2025年5月23日(金)

BBC News

2025年5月8日

米連邦準備制度理事会(FRB)のパウエル議長

アメリカの中央銀行にあたる米連邦準備制度理事会(FRB)は7日、政策金利を年4.25~4.50%の幅で維持すると決定した。政策金利の据え置きは3回連続となる。ドナルド・トランプ大統領は利下げをたびたび要求している。

FRBのジェローム・パウエル議長は、トランプ政権の関税政策が「あまりに多くの不確実性」を生んでおり、金利についてどう対応するべきか判断がつかない状況だと警告した。

また、トランプ大統領の関税政策が継続された場合、「インフレ率の上昇、経済成長の鈍化、失業率の上昇を引き起こす可能性が高い」と述べた。

FRBは通常、経済が低迷していると判断すれば金利を引き下げ、物価が急激に上昇し始めた場合には金利を引き上げる。

しかし、ホワイトハウスから独立して金融政策を決定するFRBは、関税のため景気減速と物価上昇の両方のリスクが増しており、次の一手を難しくしていると指摘した。

「我々が何をすべきか、まったくはっきりしない」、「不確実性が非常に大きい」ととパウエル議長は述べた。

FRBは今回、トランプ氏が世界各国からの輸入品に対する関税引き上げを4月に発表して以降で初めて、金利に関する判断を下した。

アメリカは現在、世界各国に一律10%の「相互関税」を課している。この税率は、猶予期間が終わる7月以降に引き上げる予定だ。また、中国からの輸入品には少なくとも145%の関税が課されることになっている。

こうした状況を受けて、アメリカ国内の物流企業や港湾では貿易量の急減が報告されている。アナリストらは年初から、景気後退(リセッション)のリスクが大幅に高まっていると警告している。

昨年の大統領選で金利引き下げを公約していたトランプ大統領は、かねてFRBに対して「予防的」な利下げを求め、FRB議長の解任をほのめかす発言もしている。議長に対しては「ひどい負け犬」、「対応が遅すぎる男」と批判している。

欧州中央銀行(ECB)は先月、貿易摩擦による経済への懸念を理由に利下げを実施しており、英イングランド銀行(英中銀)も今週中に同様の措置を取ると広く見られている。

米中貿易戦争の行方は

アメリカと中国の当局者は今週にも会談する予定だが、協議の範囲は明らかになっていない。トランプ氏は7日、貿易交渉を後押しするために関税率を事前に引き下げるという考えを否定した。

パウエル議長は今回、この協議が経済の見通しを「大きく変える可能性がある」と述べた。
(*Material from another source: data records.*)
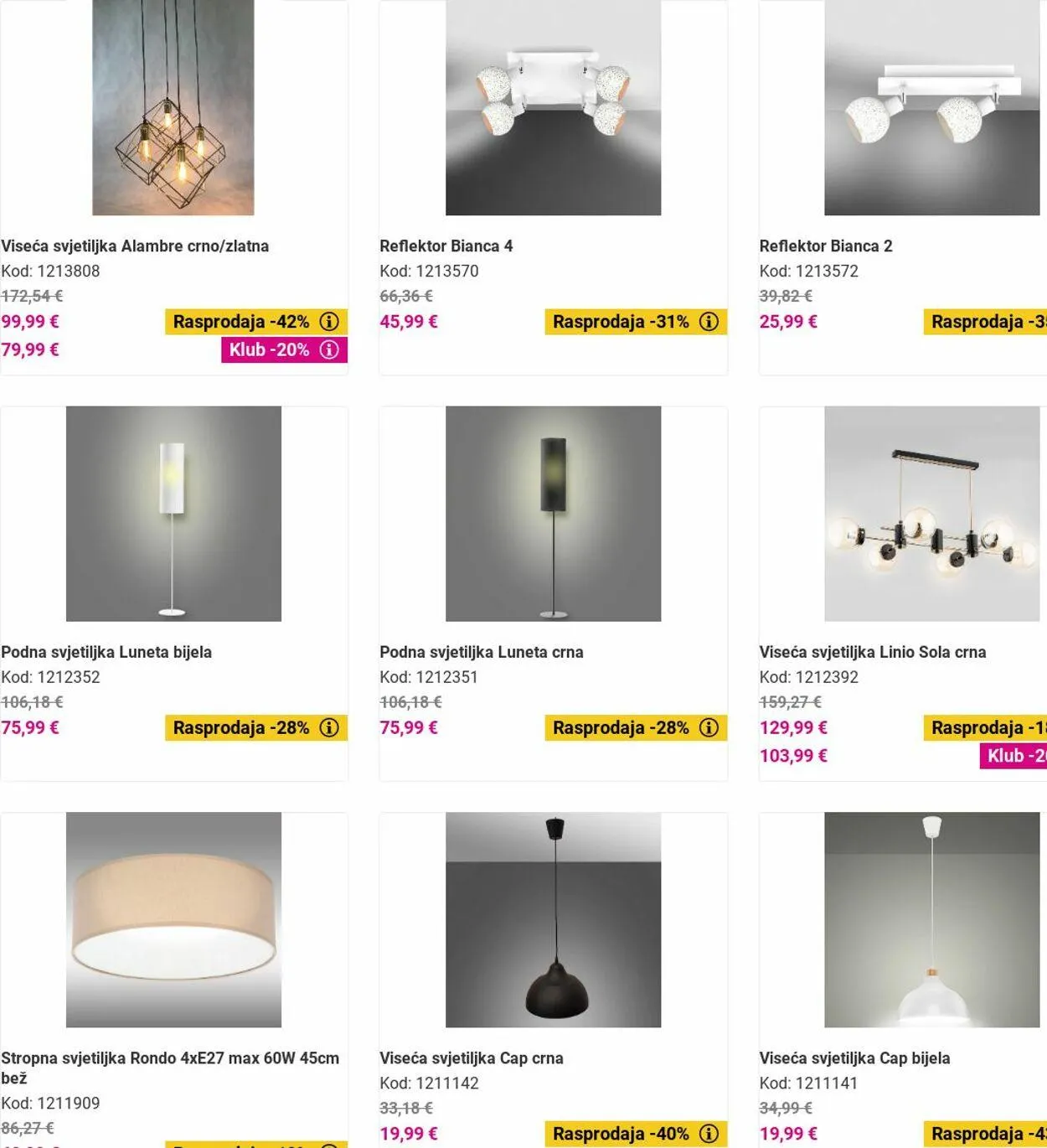The height and width of the screenshot is (1148, 1047).
Task: Click info icon on Bianca 4 Rasprodaja -31% badge
Action: pos(709,322)
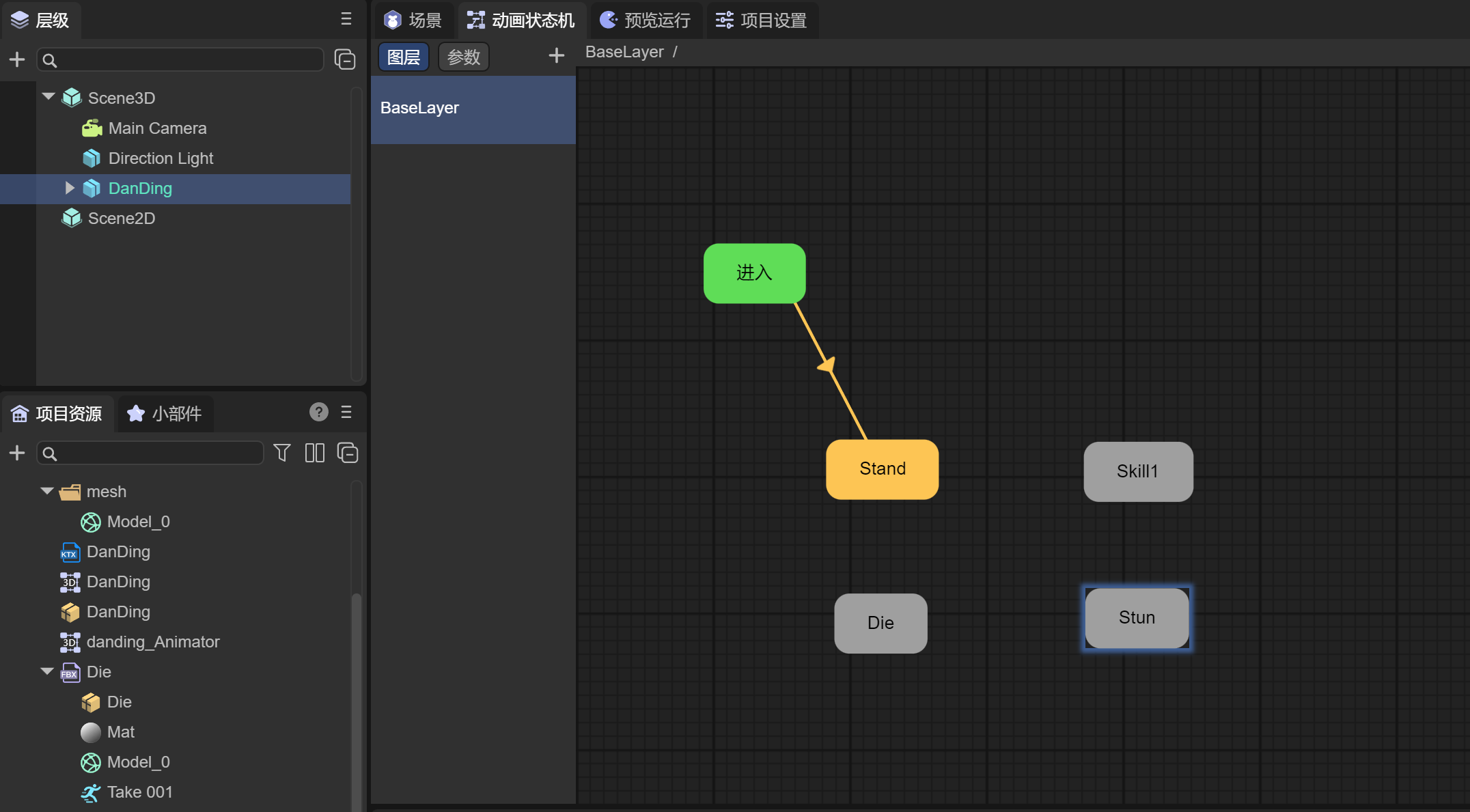Click the assets panel help question icon
The height and width of the screenshot is (812, 1470).
tap(318, 412)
パウエル議長は、「通常ならば、状況が明らかになり、適切な方向性が見えてくるものだ」としつつ、「現時点では、それが何なのか、判断するのは非常に難しい」と述べた。一方で、「その間も、経済は順調に推移している」と付け加えた。

アメリカ経済は今年1~3月期、2022年以降で初めてマイナス成長に転じた。しかし当局は、この数字は関税発動前に企業が駆け込みで物資を輸入した影響によるもので、経済活動全体の減速を示すものではないと説明している。

アメリカの先月の雇用は予想外に堅調で、失業率は4.2%と歴史的な低水準付近を維持した。アメリカの株式市場も、先月の急落からおおむね回復している。
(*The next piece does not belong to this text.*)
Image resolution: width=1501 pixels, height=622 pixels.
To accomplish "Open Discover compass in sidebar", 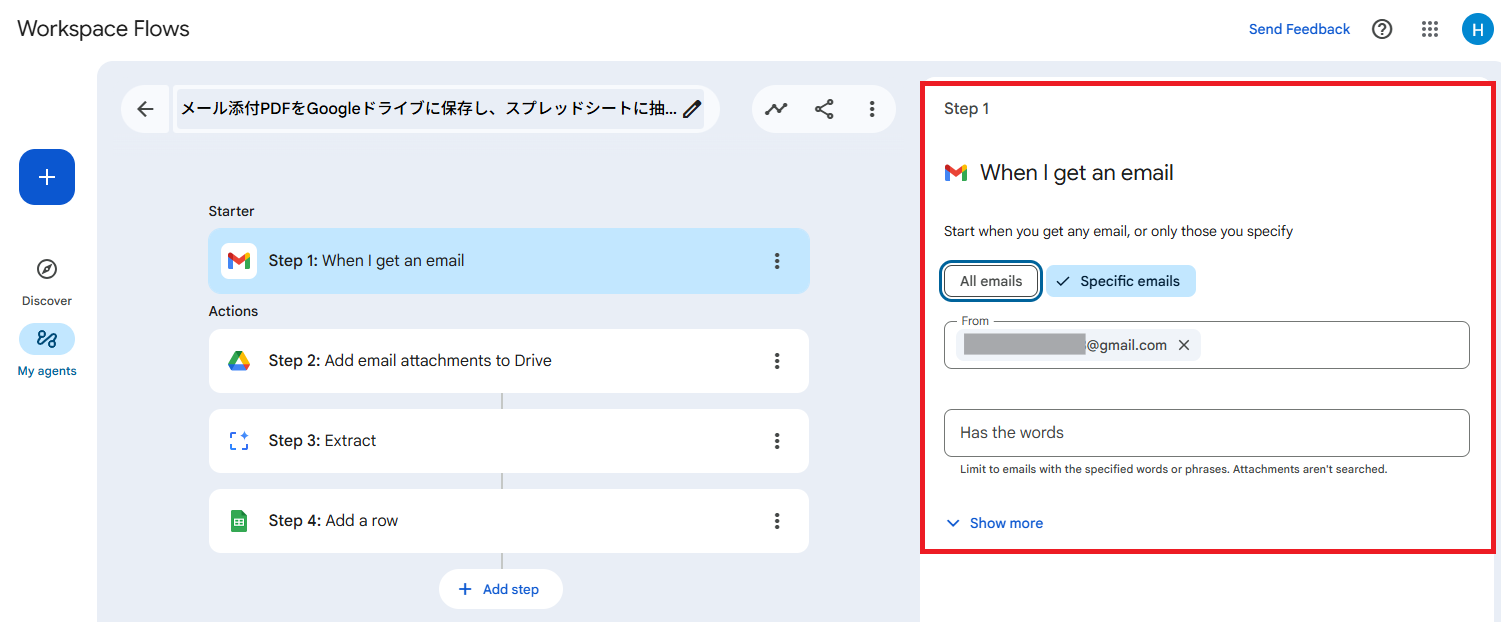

パウエル議長はこうした状況から、今は「事態の展開を見定めるために、様子を見るのが適切だと考えている」と述べた。

「じっくり待つのが適切だと考えている。もちろん、事態が動いた際に、素早く動くのが適切になったら素早く動ける。けれども、現時点では状況の推移を見守るのが適切だと考えている」と、議長は話した。